_WHAT THE TASK REQUIRES_
Copy everything from the line that contains "Open the นโยบายความเป็นส่วนตัว row" down to the line that contains "Open the FPS", swapping each "dropdown" for "menu" and leaving everything else the same. Give only those lines.

>> start MATERIAL SUPPLIED

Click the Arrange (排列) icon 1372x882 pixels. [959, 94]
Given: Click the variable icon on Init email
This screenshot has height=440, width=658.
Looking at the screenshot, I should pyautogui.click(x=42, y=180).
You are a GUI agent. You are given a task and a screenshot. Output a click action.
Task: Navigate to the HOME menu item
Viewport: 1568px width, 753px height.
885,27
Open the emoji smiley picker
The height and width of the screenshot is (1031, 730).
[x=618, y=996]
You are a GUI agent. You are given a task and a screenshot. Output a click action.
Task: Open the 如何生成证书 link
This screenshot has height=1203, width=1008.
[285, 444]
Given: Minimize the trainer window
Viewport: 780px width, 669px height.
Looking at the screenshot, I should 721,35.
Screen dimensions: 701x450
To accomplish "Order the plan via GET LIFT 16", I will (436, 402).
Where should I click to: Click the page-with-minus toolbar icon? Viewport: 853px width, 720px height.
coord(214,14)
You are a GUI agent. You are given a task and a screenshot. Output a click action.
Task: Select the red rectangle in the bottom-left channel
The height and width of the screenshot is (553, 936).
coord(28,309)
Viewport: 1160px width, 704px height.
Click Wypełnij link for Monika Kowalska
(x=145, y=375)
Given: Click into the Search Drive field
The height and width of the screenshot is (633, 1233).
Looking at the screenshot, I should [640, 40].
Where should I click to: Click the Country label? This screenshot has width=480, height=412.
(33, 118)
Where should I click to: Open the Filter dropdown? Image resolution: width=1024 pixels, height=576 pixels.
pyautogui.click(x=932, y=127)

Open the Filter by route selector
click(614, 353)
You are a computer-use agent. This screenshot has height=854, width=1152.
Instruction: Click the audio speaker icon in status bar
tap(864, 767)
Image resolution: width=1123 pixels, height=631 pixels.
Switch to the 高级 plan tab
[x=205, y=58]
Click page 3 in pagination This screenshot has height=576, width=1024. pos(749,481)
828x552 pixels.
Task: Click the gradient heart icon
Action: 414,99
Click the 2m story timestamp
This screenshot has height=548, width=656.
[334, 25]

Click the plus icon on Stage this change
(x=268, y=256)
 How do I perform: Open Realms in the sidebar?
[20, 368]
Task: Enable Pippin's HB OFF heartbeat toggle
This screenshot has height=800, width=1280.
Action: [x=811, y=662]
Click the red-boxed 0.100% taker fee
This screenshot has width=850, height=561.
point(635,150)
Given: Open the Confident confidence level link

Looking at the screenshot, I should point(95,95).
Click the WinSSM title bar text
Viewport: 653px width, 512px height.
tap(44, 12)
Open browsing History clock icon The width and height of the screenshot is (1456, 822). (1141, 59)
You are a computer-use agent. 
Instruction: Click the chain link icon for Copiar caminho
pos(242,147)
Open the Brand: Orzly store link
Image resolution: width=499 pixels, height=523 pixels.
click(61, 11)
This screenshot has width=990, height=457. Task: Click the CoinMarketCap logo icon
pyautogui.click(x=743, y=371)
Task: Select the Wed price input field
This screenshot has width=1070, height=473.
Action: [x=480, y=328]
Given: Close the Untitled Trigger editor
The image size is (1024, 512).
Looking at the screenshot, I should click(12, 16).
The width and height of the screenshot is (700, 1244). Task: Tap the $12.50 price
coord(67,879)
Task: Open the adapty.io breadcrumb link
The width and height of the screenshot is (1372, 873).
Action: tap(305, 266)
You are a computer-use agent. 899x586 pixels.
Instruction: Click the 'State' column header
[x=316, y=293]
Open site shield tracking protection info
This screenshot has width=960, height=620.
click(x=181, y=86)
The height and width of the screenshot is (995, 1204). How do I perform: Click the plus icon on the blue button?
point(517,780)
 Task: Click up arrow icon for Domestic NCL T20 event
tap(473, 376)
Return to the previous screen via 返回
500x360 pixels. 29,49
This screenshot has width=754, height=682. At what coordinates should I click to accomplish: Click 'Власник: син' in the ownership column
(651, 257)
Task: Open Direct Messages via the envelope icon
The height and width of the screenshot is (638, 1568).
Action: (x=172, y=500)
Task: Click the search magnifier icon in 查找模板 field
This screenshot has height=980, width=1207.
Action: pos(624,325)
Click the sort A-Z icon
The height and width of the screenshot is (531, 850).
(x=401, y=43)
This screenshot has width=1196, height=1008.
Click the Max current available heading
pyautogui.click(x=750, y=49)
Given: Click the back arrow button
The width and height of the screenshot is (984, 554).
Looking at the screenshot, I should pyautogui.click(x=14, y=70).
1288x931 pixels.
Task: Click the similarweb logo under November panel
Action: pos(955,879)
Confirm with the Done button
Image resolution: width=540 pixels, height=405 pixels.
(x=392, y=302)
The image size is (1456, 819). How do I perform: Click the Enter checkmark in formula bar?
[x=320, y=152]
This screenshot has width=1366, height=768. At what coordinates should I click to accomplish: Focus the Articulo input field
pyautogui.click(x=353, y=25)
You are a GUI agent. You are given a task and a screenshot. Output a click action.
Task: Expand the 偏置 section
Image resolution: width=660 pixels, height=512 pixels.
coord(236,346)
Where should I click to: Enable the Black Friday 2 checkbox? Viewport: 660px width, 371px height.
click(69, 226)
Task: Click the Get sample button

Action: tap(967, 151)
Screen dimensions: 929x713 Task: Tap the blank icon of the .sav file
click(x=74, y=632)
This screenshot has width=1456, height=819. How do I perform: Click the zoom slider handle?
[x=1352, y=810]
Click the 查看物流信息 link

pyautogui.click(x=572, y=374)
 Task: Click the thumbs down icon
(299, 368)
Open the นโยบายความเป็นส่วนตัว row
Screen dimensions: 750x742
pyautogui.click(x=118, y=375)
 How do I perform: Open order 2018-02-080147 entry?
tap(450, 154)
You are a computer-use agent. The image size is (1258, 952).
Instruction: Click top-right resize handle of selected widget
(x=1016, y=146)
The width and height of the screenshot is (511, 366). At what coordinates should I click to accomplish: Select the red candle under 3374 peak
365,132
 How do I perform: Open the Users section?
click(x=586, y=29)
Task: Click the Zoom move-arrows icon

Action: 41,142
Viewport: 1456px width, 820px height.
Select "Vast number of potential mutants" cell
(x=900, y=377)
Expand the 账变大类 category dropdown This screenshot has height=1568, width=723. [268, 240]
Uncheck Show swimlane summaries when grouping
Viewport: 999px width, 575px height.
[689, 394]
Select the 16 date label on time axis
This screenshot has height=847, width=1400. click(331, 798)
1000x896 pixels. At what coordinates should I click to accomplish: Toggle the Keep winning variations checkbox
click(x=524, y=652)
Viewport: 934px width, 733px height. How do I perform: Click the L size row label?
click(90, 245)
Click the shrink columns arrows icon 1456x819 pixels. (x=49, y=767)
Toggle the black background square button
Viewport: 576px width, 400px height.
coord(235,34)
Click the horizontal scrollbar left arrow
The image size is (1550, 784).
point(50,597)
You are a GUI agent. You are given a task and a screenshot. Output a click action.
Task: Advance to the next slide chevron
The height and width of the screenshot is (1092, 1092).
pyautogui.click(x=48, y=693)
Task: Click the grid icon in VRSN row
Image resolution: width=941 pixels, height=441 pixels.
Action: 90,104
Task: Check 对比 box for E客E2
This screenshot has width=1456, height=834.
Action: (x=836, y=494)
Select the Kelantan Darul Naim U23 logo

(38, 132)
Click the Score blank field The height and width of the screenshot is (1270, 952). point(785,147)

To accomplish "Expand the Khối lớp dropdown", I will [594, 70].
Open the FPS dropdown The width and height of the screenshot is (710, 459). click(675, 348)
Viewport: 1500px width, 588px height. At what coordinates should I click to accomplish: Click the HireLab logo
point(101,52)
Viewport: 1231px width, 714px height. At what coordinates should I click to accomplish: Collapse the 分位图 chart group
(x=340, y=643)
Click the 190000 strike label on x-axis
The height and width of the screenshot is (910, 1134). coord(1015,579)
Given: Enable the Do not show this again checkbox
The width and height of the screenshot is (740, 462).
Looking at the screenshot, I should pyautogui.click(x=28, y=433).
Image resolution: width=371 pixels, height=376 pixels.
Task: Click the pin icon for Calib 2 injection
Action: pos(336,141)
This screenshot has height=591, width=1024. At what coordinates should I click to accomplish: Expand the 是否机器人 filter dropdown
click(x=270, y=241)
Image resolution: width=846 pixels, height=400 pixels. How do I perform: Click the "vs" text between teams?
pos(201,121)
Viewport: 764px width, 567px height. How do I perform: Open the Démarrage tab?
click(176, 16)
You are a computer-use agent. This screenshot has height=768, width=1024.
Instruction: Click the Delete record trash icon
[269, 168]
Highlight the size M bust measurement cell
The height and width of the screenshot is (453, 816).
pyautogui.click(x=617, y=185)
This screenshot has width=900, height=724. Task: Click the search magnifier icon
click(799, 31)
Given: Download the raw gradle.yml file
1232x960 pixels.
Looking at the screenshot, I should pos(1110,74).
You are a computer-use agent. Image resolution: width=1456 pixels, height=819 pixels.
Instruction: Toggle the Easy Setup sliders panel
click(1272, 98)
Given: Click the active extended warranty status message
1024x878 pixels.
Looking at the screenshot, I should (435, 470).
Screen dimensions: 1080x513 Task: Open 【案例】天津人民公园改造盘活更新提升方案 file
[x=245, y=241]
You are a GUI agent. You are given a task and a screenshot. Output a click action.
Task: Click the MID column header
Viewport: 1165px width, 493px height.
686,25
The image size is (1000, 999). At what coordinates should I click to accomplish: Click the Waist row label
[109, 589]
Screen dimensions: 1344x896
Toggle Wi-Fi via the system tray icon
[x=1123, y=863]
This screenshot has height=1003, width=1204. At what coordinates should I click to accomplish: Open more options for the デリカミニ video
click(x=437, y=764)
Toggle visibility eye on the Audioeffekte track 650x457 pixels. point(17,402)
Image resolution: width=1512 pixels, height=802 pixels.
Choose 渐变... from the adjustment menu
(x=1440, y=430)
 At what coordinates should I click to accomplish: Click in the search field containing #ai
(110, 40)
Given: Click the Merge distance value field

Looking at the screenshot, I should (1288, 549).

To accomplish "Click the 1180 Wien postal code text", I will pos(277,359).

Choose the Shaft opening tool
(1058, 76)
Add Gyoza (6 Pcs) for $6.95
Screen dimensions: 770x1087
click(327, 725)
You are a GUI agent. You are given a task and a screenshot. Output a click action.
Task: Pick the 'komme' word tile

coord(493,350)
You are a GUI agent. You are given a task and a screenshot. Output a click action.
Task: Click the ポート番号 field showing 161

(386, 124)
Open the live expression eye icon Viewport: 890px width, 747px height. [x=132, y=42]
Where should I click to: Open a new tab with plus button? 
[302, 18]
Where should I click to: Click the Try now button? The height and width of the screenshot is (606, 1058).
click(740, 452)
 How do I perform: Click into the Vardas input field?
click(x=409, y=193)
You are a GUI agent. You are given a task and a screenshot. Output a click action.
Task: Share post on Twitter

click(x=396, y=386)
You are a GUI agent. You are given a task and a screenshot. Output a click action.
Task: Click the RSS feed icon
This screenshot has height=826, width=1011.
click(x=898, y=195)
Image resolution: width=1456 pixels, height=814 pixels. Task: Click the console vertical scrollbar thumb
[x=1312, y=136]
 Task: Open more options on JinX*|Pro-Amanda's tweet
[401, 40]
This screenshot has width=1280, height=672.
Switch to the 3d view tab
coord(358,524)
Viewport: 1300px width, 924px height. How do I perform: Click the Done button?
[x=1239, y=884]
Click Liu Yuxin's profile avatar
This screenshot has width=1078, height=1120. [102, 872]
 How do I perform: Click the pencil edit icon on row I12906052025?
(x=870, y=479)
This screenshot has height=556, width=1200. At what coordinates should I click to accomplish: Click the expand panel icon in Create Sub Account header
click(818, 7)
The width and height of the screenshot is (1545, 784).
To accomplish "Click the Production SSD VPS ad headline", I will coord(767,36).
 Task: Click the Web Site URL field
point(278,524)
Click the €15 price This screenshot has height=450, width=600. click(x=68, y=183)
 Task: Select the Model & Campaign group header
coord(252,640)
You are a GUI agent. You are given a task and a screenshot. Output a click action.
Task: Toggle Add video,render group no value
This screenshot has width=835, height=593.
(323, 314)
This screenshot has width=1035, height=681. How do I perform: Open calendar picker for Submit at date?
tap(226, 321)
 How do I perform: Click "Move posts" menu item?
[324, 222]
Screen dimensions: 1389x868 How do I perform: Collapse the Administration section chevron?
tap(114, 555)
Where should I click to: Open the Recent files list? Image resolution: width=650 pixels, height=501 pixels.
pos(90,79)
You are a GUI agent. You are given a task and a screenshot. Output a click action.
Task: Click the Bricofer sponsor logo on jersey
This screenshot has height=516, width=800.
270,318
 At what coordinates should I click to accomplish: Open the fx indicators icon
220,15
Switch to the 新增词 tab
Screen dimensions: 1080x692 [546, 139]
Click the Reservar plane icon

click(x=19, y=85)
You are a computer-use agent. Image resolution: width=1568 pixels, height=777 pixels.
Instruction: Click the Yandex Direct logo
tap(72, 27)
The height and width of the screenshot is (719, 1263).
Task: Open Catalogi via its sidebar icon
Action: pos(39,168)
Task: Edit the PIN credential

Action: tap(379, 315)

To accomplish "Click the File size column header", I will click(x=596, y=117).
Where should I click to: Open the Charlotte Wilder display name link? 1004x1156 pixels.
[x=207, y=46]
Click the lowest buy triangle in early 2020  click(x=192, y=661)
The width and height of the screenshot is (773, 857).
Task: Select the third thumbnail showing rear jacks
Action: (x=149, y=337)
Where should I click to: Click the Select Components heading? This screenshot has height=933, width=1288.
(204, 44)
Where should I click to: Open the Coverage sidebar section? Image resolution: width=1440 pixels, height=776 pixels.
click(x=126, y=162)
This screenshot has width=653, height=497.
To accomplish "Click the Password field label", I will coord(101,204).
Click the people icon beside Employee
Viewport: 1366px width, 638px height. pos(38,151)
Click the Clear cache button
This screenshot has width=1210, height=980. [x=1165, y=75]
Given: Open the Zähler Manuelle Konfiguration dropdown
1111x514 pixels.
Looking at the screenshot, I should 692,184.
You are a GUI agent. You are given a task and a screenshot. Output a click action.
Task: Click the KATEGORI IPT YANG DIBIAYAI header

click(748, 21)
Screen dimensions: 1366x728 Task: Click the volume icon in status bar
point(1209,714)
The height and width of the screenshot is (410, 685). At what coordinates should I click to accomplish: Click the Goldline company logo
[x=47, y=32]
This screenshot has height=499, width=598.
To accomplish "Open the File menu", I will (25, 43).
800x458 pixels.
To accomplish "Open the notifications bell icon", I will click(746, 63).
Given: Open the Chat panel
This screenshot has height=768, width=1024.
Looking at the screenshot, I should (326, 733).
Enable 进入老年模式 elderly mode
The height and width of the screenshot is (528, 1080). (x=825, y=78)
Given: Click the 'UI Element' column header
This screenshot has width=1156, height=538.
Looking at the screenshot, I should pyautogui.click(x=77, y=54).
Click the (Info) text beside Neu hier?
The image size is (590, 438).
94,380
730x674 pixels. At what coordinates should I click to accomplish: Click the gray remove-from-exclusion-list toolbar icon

>> end MATERIAL SUPPLIED

_FINISHED TASK_
Open the นโยบายความเป็นส่วนตัว row
Screen dimensions: 750x742
pyautogui.click(x=118, y=375)
 How do I perform: Open order 2018-02-080147 entry?
tap(450, 154)
You are a computer-use agent. The image size is (1258, 952).
Instruction: Click top-right resize handle of selected widget
(x=1016, y=146)
The width and height of the screenshot is (511, 366). At what coordinates should I click to accomplish: Select the red candle under 3374 peak
365,132
 How do I perform: Open the Users section?
click(x=586, y=29)
Task: Click the Zoom move-arrows icon

Action: 41,142
Viewport: 1456px width, 820px height.
Select "Vast number of potential mutants" cell
(x=900, y=377)
Expand the 账变大类 category menu This screenshot has height=1568, width=723. [268, 240]
Uncheck Show swimlane summaries when grouping
Viewport: 999px width, 575px height.
[689, 394]
Select the 16 date label on time axis
This screenshot has height=847, width=1400. click(331, 798)
1000x896 pixels. At what coordinates should I click to accomplish: Toggle the Keep winning variations checkbox
click(x=524, y=652)
Viewport: 934px width, 733px height. How do I perform: Click the L size row label?
click(90, 245)
Click the shrink columns arrows icon 1456x819 pixels. (x=49, y=767)
Toggle the black background square button
Viewport: 576px width, 400px height.
coord(235,34)
Click the horizontal scrollbar left arrow
The image size is (1550, 784).
point(50,597)
You are a GUI agent. You are given a task and a screenshot. Output a click action.
Task: Advance to the next slide chevron
The height and width of the screenshot is (1092, 1092).
pyautogui.click(x=48, y=693)
Task: Click the grid icon in VRSN row
Image resolution: width=941 pixels, height=441 pixels.
Action: 90,104
Task: Check 对比 box for E客E2
This screenshot has width=1456, height=834.
Action: (x=836, y=494)
Select the Kelantan Darul Naim U23 logo

(38, 132)
Click the Score blank field The height and width of the screenshot is (1270, 952). point(785,147)

To accomplish "Expand the Khối lớp menu", I will [594, 70].
Open the FPS menu The width and height of the screenshot is (710, 459). click(675, 348)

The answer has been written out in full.